Kritik aus der Bürgerschaft
Bei der Fragemöglichkeit der Bürger vermisste Michael Funke Gutachten für den Verkehr sowie für den Lärm- und Klimaschutz. Angesichts der Größe des Projekts müssten diese vorab erstellt werden, da das Hotel nur über eine bereits verdichtete Straße angefahren werden kann. Bettina Nocke zeigte sich überrascht, wie der Gemeinderat seine Planungshoheit auffassen würde. Auch wenn sich dieser schon lange mit dem Bauvorhaben beschäftigte, so habe er leider vergessen, die Bürger mit einzubeziehen.
Dass es sich bei dem Architekturbüro um ein renommiertes handeln würde, hieße lange nicht, dass deren Entwurf für diesen Ort der richtige sei, erläuterte Nocke. Es läge am Willen des Rats, ein Verfahren zur Veränderung des Bebauungsplans anzustreben. Sie kritisierte, dass der Rat die Ortsentwicklung in die Hände von Investoren legt, anstatt diese aktiv zu gestalten.
Ein abenteuerlicher Prozess
Das Baufenster umfasse eng das Schlössli, so Nocke – ansonsten sei im Bebauungsplan kein weiteres vorgesehen. In der Begründung stehe, dass sich die Gemeinde auf dem Areal die Möglichkeit einer Änderung des Bebauungsplans vorbehält. Die Gestaltung dieses einmaligen Ortes sollte im öffentlichen Verfahren entwickelt werden, befand Nocke. Dies könne nur ein Bebauungsplanverfahren leisten. In diesem wären auch die Bürger Teil des Verfahrens. Bei einem vorhabenbezogenen Bebauungsplan hätte die Gemeinde zudem Einfluss auf die Gestaltung. Der dafür notwendige Durchführungsvertrag könne auch die wechselnden Belegungen festlegen.

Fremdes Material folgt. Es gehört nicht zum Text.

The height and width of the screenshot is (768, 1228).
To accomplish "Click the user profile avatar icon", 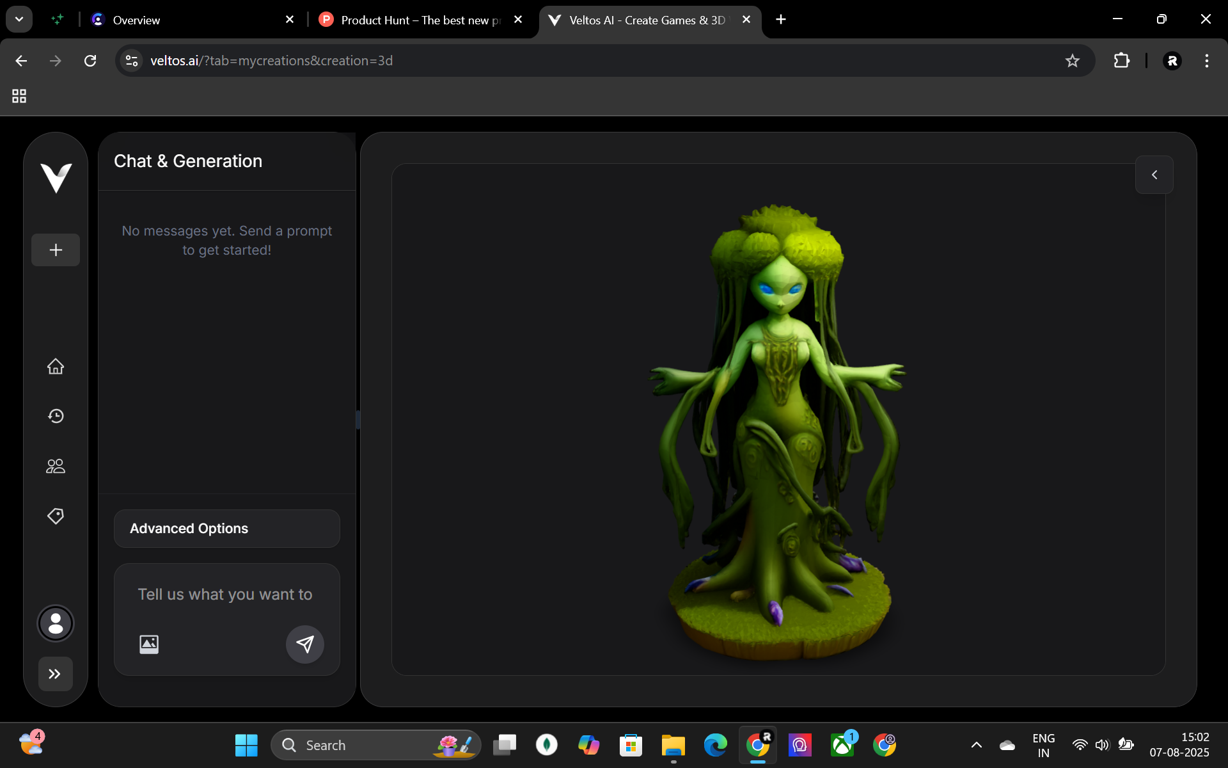I will click(x=56, y=623).
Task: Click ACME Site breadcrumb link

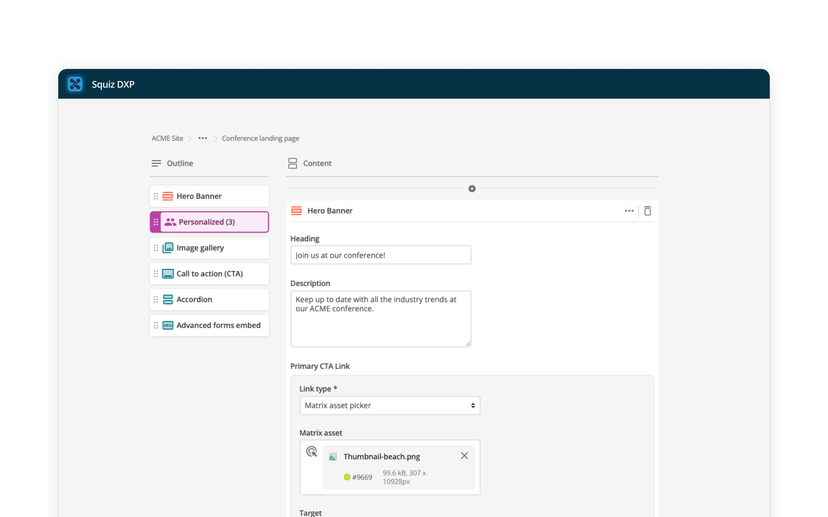Action: pos(167,138)
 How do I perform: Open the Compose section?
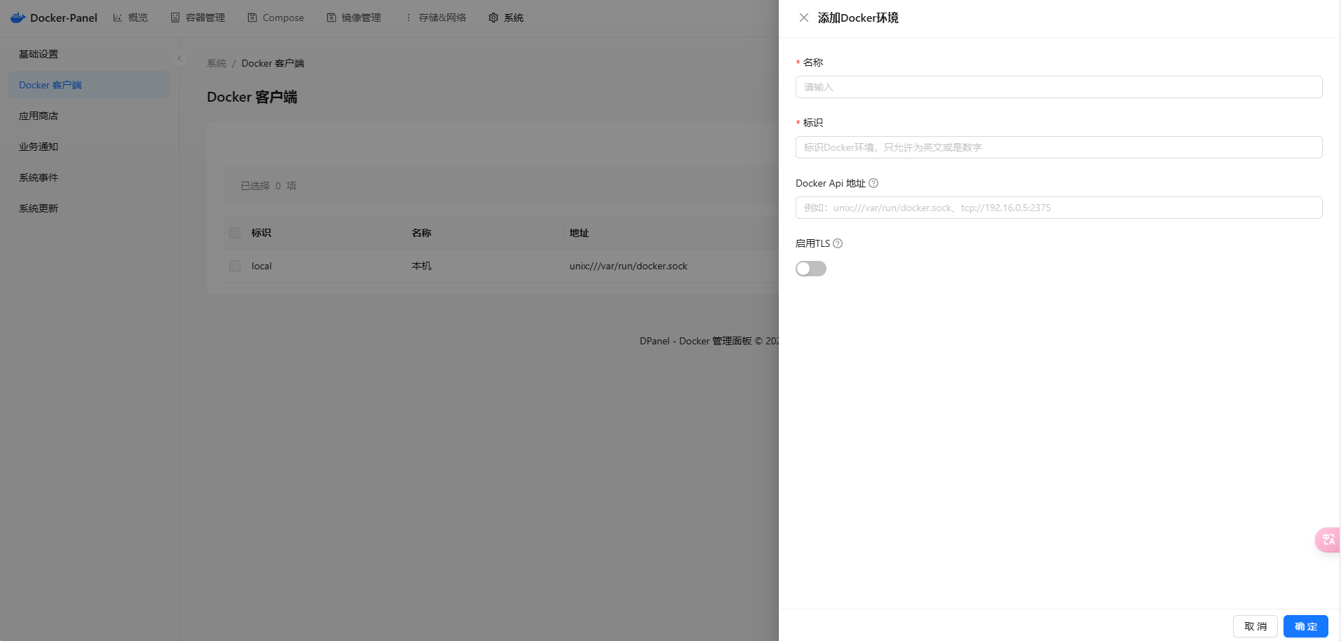click(x=282, y=17)
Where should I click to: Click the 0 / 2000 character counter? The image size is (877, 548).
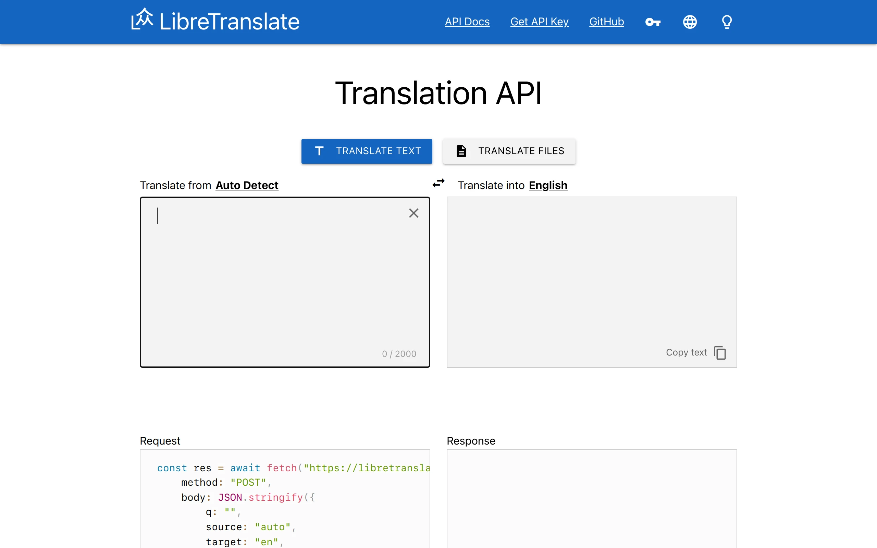click(x=399, y=354)
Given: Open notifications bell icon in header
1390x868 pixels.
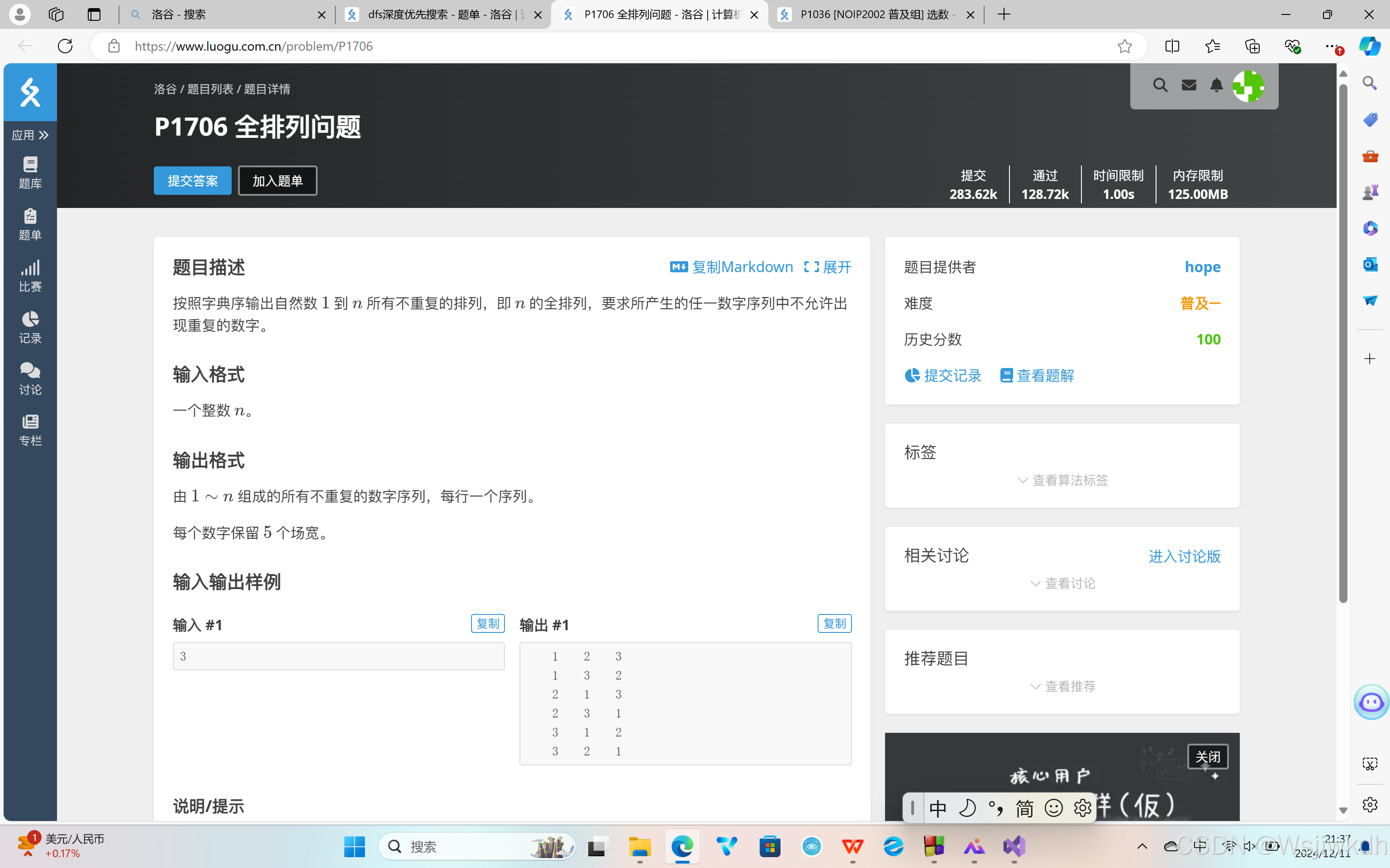Looking at the screenshot, I should pos(1216,86).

Der Vorsitzende vom BUND Vordere Höri, Martin Otto, beschrieb das bisherige Verfahren als abenteuerlichen Prozess. Eine Bebauungsplanänderung hätte eine Offenlage und damit auch die Stellungnahmen sowie Auflagen für den Verkehr, den Lärm und die Natur mit sich gebracht.